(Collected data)
-------

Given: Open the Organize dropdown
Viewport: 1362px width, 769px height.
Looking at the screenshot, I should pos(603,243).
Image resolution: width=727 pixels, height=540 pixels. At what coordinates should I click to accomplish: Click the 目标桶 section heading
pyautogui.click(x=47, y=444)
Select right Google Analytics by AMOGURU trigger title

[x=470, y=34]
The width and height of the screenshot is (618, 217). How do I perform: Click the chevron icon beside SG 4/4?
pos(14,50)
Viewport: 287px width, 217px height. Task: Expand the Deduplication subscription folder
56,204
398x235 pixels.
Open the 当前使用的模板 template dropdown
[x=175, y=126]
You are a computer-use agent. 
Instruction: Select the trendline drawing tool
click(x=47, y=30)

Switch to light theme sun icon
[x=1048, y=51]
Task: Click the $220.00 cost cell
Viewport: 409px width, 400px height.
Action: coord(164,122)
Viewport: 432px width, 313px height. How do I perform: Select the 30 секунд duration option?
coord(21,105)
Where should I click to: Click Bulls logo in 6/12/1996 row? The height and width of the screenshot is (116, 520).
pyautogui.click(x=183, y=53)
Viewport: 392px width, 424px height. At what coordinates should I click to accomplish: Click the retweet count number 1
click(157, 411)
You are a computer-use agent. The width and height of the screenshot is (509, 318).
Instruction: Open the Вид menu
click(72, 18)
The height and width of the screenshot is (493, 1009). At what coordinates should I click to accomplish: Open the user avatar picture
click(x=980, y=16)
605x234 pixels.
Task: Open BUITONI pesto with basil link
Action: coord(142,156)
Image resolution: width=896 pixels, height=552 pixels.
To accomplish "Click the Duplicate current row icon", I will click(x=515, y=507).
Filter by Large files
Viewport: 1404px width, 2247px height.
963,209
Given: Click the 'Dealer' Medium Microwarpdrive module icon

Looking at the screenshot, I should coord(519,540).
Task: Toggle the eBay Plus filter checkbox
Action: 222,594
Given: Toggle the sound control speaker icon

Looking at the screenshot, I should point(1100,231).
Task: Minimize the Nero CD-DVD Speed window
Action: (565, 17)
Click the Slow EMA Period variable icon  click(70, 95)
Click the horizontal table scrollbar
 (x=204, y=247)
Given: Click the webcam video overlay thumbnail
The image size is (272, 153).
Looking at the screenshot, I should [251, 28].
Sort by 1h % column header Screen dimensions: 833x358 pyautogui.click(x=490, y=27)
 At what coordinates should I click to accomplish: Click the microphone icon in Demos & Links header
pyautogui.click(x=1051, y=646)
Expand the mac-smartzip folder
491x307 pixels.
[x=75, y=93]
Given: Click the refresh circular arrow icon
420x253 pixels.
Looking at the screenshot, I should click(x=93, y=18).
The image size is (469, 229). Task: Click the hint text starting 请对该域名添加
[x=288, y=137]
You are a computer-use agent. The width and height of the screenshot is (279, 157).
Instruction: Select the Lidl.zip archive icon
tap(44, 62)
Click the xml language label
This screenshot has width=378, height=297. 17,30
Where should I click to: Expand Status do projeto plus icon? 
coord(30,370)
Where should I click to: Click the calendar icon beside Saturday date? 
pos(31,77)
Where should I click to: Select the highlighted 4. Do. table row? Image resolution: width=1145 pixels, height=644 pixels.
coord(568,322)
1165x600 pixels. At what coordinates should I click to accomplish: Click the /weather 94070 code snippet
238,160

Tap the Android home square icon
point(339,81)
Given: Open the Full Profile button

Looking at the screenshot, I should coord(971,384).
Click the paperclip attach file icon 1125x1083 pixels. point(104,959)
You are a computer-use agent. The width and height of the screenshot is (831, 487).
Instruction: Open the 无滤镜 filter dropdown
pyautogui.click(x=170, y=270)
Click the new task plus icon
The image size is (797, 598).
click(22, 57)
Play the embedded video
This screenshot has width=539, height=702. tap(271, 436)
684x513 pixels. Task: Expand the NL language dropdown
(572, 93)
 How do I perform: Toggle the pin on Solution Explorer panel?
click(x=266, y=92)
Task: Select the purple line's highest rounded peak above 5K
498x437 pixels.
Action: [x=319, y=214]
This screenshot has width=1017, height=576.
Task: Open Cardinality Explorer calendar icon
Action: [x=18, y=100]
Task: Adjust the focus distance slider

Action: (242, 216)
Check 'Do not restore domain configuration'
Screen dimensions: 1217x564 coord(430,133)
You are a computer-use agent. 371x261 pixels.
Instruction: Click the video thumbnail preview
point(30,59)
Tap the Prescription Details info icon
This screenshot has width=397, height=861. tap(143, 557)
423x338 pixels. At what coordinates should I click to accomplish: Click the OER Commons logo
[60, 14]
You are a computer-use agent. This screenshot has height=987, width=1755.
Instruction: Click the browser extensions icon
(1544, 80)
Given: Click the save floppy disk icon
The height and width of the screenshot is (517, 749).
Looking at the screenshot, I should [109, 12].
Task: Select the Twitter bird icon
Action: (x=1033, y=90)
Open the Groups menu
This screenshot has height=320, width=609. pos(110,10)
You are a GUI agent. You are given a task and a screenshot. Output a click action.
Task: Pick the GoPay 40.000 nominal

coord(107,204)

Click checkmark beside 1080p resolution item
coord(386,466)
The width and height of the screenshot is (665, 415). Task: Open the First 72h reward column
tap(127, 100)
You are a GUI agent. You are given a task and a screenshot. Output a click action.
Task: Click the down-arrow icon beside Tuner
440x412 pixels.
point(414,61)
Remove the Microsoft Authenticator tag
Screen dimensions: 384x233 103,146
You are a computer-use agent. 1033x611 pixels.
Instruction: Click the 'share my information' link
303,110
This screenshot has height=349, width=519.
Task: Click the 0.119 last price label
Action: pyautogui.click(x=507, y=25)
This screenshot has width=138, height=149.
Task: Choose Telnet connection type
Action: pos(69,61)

-------

Using the data above, transcribe the lines that run from the line with "is (509, 318)." to the line with "Image resolution: width=896", both ends kept, and output nothing else.

RESPONSE TO THE TASK>
You are a computer-use agent. The width and height of the screenshot is (509, 318).
Instruction: Open the Вид menu
click(72, 18)
The height and width of the screenshot is (493, 1009). At what coordinates should I click to accomplish: Open the user avatar picture
click(x=980, y=16)
605x234 pixels.
Task: Open BUITONI pesto with basil link
Action: coord(142,156)
Image resolution: width=896 pixels, height=552 pixels.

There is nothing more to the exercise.